Selected extract:
+++

The Baileys argue that they plausibly allege that defendants' “adjuster intentionally misrepresented the scope of the damage that led to [defendants'] preappraisal payments” and that defendants “further acted in bad faith by willfully, oppressively forestalling of payment in order to bring financial pressure upon [the Baileys] for [defendants] own financial gain.” [D.E. 21] 13; see Am. Compl. ¶¶ 71-72, 79. Defendants respond that the Baileys' memorandum improperly recharacterize claims in the amended complaint. See [D.E. 22] 6.
The Baileys fail to plausibly allege breach of common law good faith and fair dealing for insurance policies. The amended complaint does not plausibly allege that the adjustor intentionally hid the scope of the damage from the Baileys. Rather, it asserts, without further support, that the “adjuster purposely undervalued the loss, as a more invasive adjustment would have revealed the scope of damage. ” Am. Compl. ¶ 72. The amended complaint also alleges that the adjuster “based his scope of the initial adjustment on visuals alone, which is a wholly inadequate adjustment.” Id. at ¶ 71. Thus, the amended complaint only alleges that the adjustor failed to make a sufficiently thorough inspection, not that the adjustor made a thorough inspection and intentionally misled the Baileys concerning the extent of the damage.

+++

Recorded data:

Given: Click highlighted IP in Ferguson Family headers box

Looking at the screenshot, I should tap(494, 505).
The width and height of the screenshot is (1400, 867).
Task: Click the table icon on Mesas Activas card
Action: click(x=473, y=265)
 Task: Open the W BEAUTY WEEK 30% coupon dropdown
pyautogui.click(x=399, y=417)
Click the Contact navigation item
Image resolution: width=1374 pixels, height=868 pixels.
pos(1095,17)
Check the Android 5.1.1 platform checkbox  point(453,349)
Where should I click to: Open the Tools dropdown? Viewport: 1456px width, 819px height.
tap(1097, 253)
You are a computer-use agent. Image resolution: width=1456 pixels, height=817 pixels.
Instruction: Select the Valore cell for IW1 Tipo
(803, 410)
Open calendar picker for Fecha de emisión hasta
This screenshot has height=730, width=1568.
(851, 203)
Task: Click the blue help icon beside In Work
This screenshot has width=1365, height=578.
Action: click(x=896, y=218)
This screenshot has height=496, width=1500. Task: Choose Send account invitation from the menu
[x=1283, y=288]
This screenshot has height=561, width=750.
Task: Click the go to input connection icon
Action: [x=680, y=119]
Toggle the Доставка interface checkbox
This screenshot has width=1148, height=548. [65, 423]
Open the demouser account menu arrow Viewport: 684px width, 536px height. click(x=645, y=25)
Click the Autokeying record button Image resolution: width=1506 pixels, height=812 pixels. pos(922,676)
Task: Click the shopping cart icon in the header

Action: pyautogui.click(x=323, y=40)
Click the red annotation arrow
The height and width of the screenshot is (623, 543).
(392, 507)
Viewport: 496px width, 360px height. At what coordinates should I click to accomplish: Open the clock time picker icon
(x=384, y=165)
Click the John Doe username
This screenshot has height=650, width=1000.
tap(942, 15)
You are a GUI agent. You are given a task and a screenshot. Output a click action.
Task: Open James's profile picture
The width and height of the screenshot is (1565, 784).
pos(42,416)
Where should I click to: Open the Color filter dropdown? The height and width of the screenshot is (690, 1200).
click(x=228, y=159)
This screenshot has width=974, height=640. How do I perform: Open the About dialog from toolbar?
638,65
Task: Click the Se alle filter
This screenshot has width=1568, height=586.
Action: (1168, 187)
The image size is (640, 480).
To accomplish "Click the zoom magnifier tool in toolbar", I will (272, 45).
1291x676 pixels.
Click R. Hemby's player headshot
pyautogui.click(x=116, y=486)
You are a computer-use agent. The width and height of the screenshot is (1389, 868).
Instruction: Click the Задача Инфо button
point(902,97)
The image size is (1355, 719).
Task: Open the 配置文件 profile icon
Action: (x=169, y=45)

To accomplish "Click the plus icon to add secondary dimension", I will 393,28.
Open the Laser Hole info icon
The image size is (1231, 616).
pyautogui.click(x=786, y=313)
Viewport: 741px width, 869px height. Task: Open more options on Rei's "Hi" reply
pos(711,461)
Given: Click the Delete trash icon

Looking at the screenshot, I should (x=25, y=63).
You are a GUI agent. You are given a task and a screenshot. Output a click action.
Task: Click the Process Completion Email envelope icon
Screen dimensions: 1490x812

+++

Requirement:
In the excerpt about the Baileys' insurance claim, what does the amended complaint say the adjuster based the scope of his initial adjustment on?

Task answer:
Visuals alone.